What you will do: Please copy, exactly as they appear below, the lines from the one containing "This screenshot has height=516, width=812." through the one containing "The image size is (728, 573).".

Stored records
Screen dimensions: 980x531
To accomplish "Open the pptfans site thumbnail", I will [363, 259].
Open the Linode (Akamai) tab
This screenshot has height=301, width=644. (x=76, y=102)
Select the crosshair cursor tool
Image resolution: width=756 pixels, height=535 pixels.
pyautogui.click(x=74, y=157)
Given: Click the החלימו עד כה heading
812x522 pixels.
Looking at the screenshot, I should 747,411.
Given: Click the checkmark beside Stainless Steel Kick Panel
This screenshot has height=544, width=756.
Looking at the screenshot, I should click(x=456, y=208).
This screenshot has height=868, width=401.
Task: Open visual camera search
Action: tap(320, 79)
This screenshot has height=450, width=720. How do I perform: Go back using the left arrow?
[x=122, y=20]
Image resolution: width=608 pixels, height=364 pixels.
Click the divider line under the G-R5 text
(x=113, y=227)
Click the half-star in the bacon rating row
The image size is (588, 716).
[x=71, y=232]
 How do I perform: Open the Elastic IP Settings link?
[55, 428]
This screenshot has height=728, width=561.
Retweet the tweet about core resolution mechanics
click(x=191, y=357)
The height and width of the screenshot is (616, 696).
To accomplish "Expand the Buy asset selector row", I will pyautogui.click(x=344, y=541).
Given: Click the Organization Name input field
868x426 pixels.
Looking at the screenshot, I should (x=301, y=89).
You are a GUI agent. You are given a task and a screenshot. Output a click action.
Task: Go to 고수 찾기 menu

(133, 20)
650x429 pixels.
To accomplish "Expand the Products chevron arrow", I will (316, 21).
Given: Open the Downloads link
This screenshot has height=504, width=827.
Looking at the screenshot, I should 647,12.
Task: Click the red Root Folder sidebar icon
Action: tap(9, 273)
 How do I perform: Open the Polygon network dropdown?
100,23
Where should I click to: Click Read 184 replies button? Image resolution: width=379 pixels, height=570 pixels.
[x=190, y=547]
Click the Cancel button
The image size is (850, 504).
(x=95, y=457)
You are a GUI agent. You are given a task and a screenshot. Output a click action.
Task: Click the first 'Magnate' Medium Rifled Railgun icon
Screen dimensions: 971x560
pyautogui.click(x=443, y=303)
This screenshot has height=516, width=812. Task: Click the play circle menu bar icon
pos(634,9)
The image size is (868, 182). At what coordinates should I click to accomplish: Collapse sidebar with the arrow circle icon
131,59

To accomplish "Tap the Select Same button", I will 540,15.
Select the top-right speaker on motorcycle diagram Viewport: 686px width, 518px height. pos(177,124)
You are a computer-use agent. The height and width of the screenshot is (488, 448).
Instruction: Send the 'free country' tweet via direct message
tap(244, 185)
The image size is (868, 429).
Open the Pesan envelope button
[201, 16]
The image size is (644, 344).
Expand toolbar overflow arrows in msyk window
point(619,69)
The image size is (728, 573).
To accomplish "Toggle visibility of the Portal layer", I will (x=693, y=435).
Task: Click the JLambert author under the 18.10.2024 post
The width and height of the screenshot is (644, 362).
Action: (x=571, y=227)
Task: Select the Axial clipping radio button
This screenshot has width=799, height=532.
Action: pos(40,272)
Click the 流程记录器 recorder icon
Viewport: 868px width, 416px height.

Result of this exercise:
This screenshot has height=516, width=812. Task: Click the play circle menu bar icon
pos(634,9)
The image size is (868, 182). At what coordinates should I click to accomplish: Collapse sidebar with the arrow circle icon
131,59

To accomplish "Tap the Select Same button", I will 540,15.
Select the top-right speaker on motorcycle diagram Viewport: 686px width, 518px height. pos(177,124)
You are a computer-use agent. The height and width of the screenshot is (488, 448).
Instruction: Send the 'free country' tweet via direct message
tap(244, 185)
The image size is (868, 429).
Open the Pesan envelope button
[201, 16]
The image size is (644, 344).
Expand toolbar overflow arrows in msyk window
point(619,69)
The image size is (728, 573).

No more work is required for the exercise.